DO THIS >> Give the lines of the listing from its first line through the line containing "coord(654,53)", inclusive, as a JSON list of strings with one string per line and blank lines omitted. Leave the pictures out.

[Saved entries]
--*--
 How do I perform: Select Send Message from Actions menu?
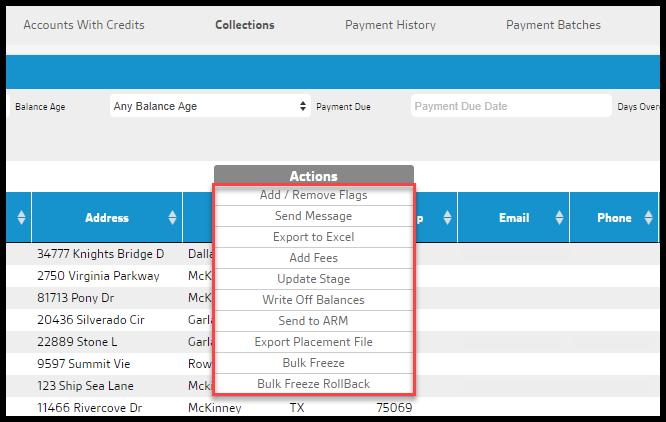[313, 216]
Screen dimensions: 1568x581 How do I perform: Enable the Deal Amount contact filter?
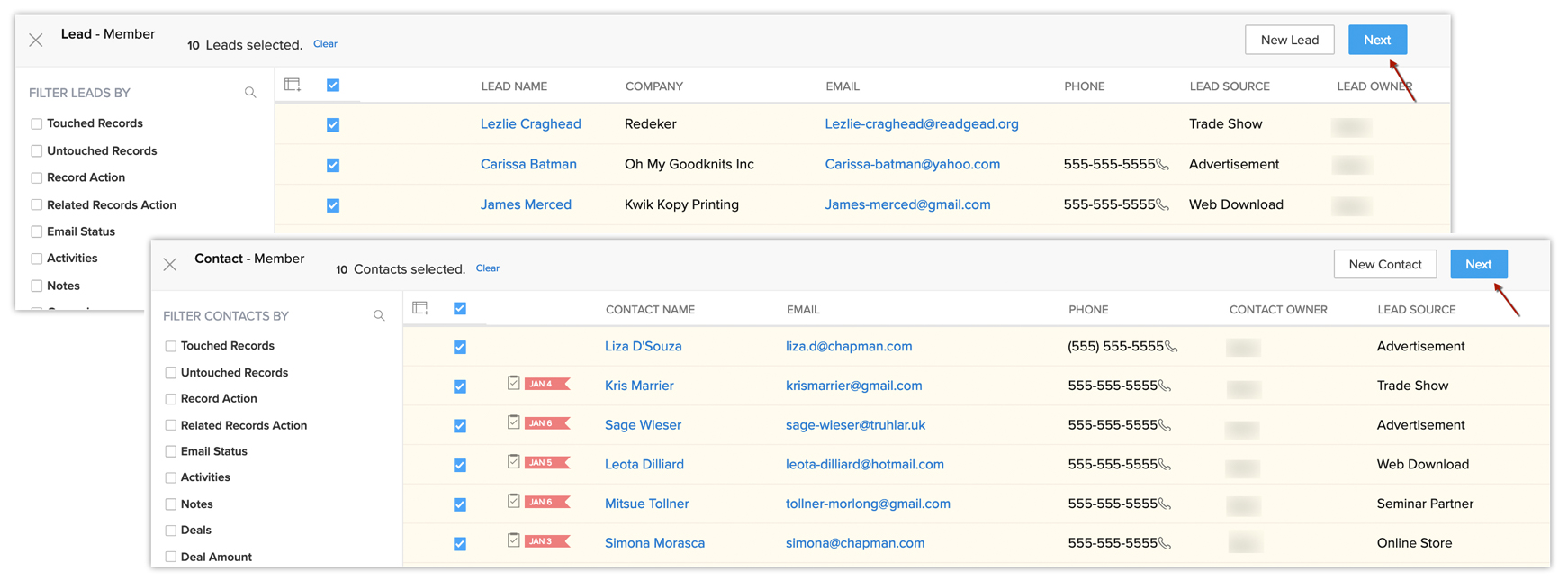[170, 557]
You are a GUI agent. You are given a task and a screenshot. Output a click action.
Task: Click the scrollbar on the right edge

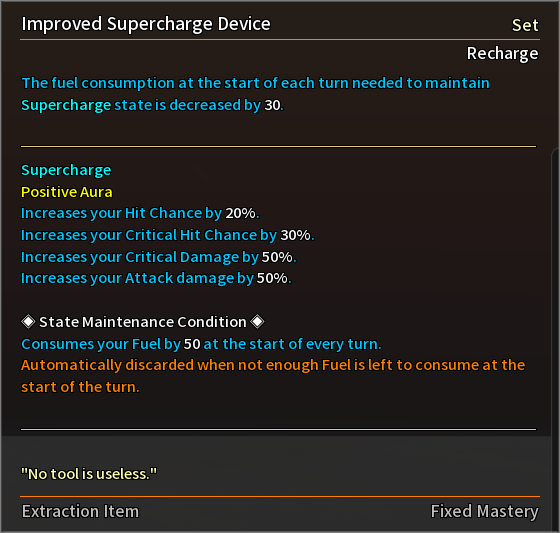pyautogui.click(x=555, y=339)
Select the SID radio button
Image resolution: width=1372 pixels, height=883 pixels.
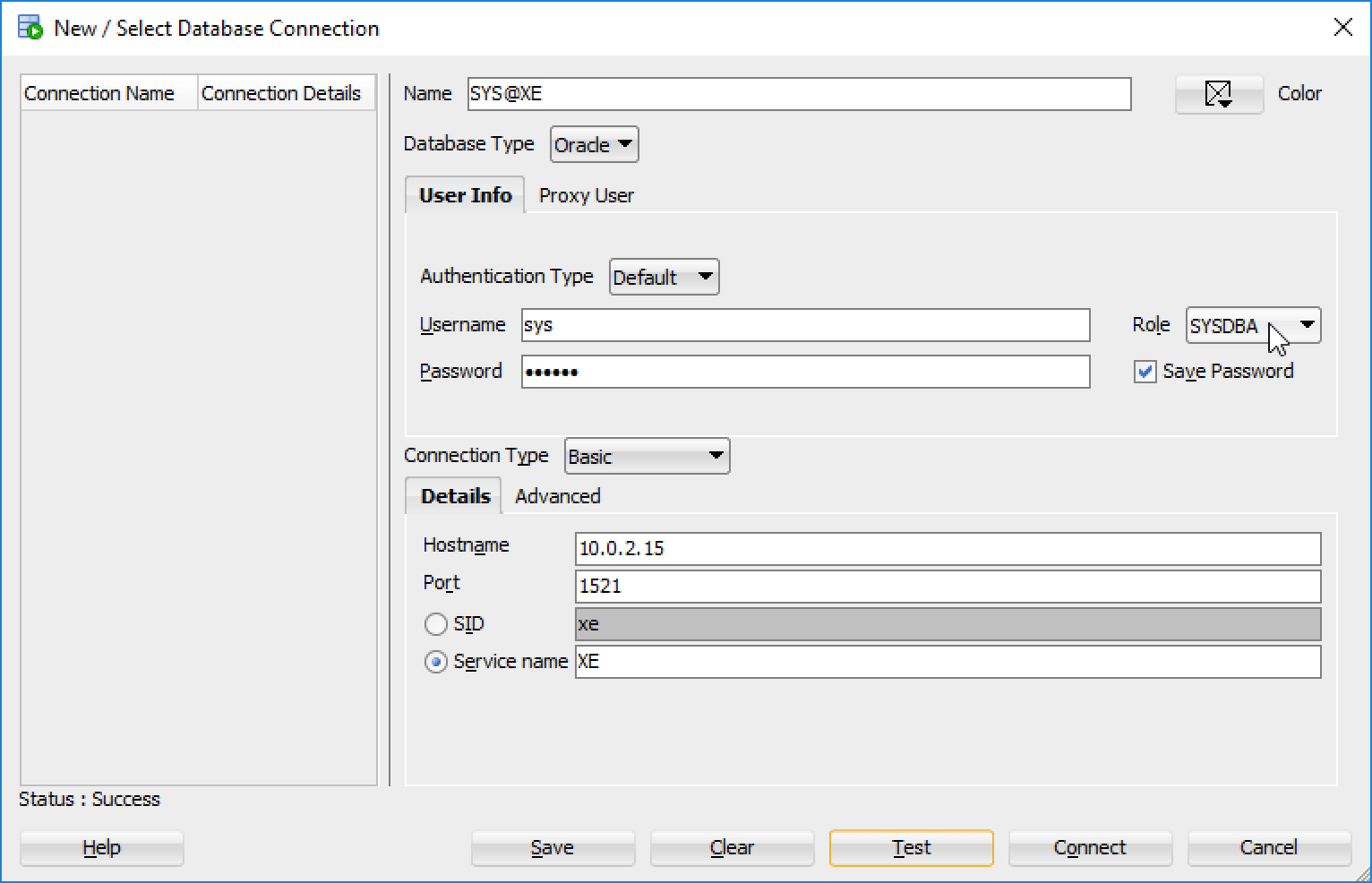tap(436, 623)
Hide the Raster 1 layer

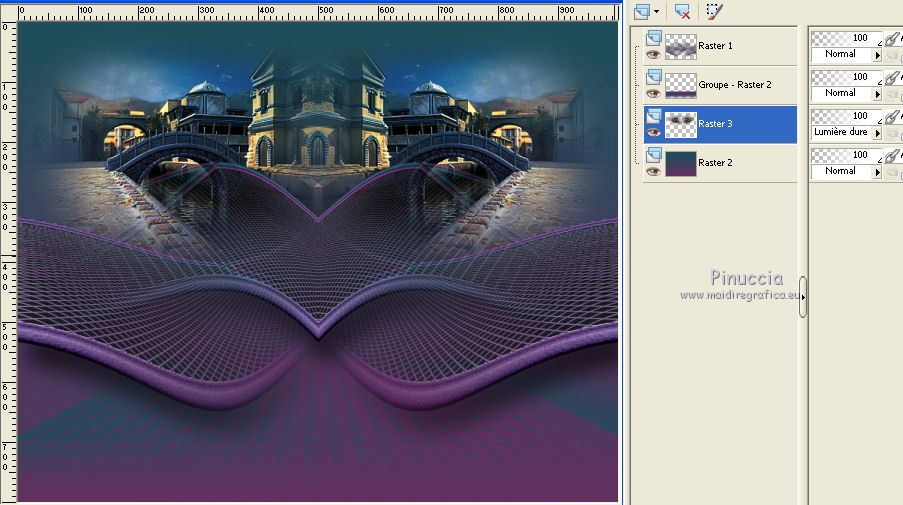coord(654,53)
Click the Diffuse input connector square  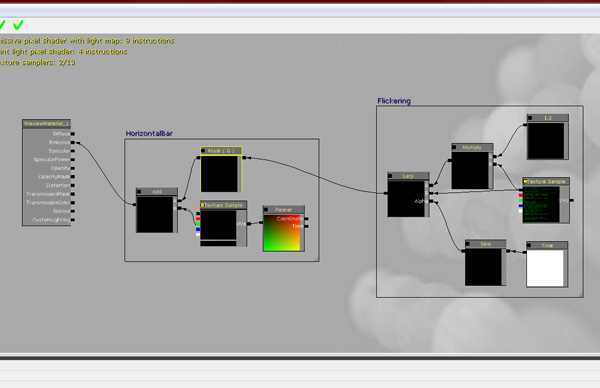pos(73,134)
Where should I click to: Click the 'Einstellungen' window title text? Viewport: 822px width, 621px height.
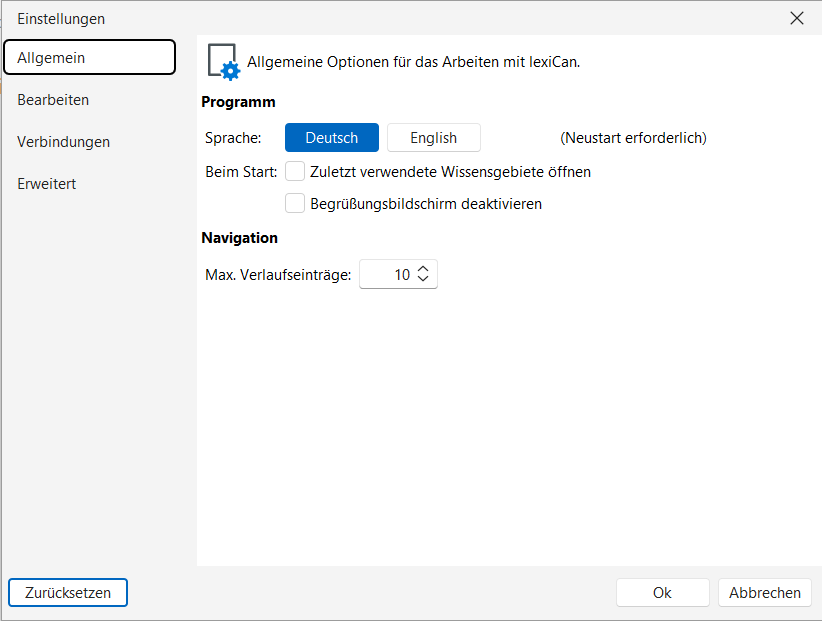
--*--
ANSWER BELOW >>
[
  " How do I perform: Select Send Message from Actions menu?",
  "[313, 216]",
  "Screen dimensions: 1568x581 How do I perform: Enable the Deal Amount contact filter?",
  "[170, 557]",
  "You are a GUI agent. You are given a task and a screenshot. Output a click action.",
  "Task: Click the scrollbar on the right edge",
  "pyautogui.click(x=555, y=339)",
  "Select the SID radio button",
  "Image resolution: width=1372 pixels, height=883 pixels.",
  "tap(436, 623)",
  "Hide the Raster 1 layer",
  "coord(654,53)"
]